SciPy to estimate coordinates

First, we get just the top and bottom rows of pixels, and use a 1D gaussian filter to smooth the signal.


In [2]:
from scipy import ndimage as nd
top, bottom = image[[0, -1], :]

fig, (ax0, ax1) = plt.subplots(nrows=1, ncols=2, figsize=(8, 3))

top_smooth = nd.gaussian_filter1d(top, sigma=20)
ax0.plot(top, color='blue', lw=2)
ax0.plot(top_smooth, color='orange', lw=2)
ax0.set_title('top')

bottom_smooth = nd.gaussian_filter1d(bottom, sigma=20)
ax1.plot(bottom, color='blue', lw=2)
ax1.plot(bottom_smooth, color='orange', lw=2)
ax1.set_title('bottom')


Out[2]:
<matplotlib.text.Text at 0x1096a3090>

With smooth curves, we can get the mode (the position of the center) and width of the signal.


In [3]:
top_mode = top_smooth.argmax()
top_max = top_smooth[top_mode]
top_width = (top_smooth > float(top_max) / 2).sum()

bottom_mode = bottom_smooth.argmax()
bottom_max = bottom_smooth[bottom_mode]
bottom_width = (bottom_smooth > float(bottom_max) / 2).sum()

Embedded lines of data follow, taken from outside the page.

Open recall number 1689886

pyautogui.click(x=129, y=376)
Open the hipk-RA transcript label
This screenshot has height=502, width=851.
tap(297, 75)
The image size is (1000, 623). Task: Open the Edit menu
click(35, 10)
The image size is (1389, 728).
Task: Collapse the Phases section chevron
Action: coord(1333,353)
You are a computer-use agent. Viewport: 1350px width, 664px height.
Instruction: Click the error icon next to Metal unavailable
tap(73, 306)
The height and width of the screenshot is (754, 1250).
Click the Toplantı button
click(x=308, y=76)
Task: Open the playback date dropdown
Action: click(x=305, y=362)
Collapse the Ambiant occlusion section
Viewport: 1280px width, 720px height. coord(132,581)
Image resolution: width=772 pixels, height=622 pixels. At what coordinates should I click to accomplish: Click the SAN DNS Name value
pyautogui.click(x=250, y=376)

width = max(bottom_width, top_width)

print(top_mode, top_width, bottom_mode, bottom_width)


(421, 181, 739, 142)

scikit-image to trace the profile

Now, use measure.profile_line to trace from (0, top_mode) to (-1, bottom_mode).


In [8]:
from skimage import measure
trace = measure.profile_line(image, (0, top_mode),
                             (image.shape[0] - 1, bottom_mode),
                             linewidth=width,
                             mode='reflect')

Finally, plot the trace.


In [9]:
plt.plot(trace, color='black', lw=2)
plt.xlabel('position along embryo')
plt.ylabel('mean fluorescence intensity')


Out[9]:
<matplotlib.text.Text at 0x10a9fa0d0>

From this trace, we can compute various summary statistics (e.g. min/max, gap width, slope, etc), and plot these over time as the wound recovers.